There are four major programmatic areas of interest, focusing on the role of molecular chaperones/heat shock proteins in the following areas:
Molecular chaperones modulate cellular transformation by interfering with stress signaling mechanisms, thus perturbing a cellular defense mechanism that would normally lead to the elimination of transformed cells by apoptosis. For example, association of mutant forms of the p53 tumor suppressor protein with molecular chaperones (e.g., Hsc70/Hsp70) has been demonstrated and could be a critical event associated with cell transformation. In addition, members of the cytosolic Hsp70 family have been detected in complexes with viral proteins involved in cell transformation, including SV40 large T antigen and adenovirus E1A protein. Hsp90, a high molecular weight chaperone, interacts with tyrosine kinase oncogene products pp60-v-src, fes, and fgr, as well as estrogen and progesterone nuclear receptors to form stable complexes. Using various biochemical and molecular approaches such as transgenic and knockout mice deficient in Hsps, ongoing research in our program is directed to better understand the nature of such interactions at both the cellular and whole organism levels, with the goal of identifying targets for therapeutic intervention.
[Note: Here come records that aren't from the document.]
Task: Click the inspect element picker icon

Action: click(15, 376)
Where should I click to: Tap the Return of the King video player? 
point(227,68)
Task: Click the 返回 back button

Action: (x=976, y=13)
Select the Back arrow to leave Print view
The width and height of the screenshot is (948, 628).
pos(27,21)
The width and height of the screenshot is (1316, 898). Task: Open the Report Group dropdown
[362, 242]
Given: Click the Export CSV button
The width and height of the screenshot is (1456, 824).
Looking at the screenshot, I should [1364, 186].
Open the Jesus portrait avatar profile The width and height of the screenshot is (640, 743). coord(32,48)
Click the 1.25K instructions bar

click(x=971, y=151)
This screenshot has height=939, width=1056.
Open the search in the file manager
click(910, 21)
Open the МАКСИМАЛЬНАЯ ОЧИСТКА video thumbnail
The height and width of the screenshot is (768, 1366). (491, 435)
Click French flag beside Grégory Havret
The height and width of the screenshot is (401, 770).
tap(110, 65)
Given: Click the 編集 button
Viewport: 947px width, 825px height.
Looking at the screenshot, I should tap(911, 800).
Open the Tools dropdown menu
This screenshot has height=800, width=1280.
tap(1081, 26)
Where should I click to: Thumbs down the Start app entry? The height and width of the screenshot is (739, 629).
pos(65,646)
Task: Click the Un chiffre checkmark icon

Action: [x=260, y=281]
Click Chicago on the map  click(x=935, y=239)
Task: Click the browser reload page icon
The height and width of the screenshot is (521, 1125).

A growing body of evidence suggests an intimate link between pathways leading to apoptosis and the host cellular stress response, which critically involves heat shock proteins and other molecular chaperones. The demonstration that hsps interfere with apoptosis, which is the negative counterpart to cellular proliferation, has also lead to the concept that molecular chaperones may be critically involved in growth and maintenance of transformed cells by protecting them from apoptotic cell death. Consistent with this is the observation that high levels of hsps are often detectable in tumors and tumor cells. It is well known that members of the hsp family (especially hsp70, hsc70, and hsp27) have multiple roles in protecting cells from apoptosis, and their inactivation can render tumor cells sensitive to apoptotic death. This provides an exciting possibility for developing novel therapeutic strategies to treat cancer. Ongoing research in this area in the laboratory is directed to understand the molecular events that occur in vivo to render tumor cells resistant to apoptosis. In particular the role of specific molecular chaperones (Hsp70, Hsc70, Hsp25, GRP75) is under investigation in mouse and zebrafish models, where specific hsps are inactivated by targeted gene disruption or by injection of morpholino oligonucleotides
A subset of heat shock proteins, including Hsp70, Hsp90 and the glucose-regulated proteins, are expressed on the surface of many tumor cells in complexes with tumor-derived antigens. Studies have shown that these hsp tumor antigen complexes are able to activate the immune system and promote immunological attack on the tumor cells. Thus hsp-based vaccines offer a potential strategy to induce an immune response against tumor cells and may be valuable in treatment of a range of diseases in addition to cancer. As a potential general application, the use of Hsps as adjuvants could be valuable in the treatment of diseases other than cancer. To further explore the function of Hsps in immunotherapy of cancer, our laboratory is developing mouse models (conditional knockout mice in members of the Hsp70 and Hsp90 family. Ongoing studies on these animal models will not only enhance our understanding of these molecules in tumor immunology, but also will allow study of their role in glucose deprivation and general nutritional starvation in tumor growth and metastasis.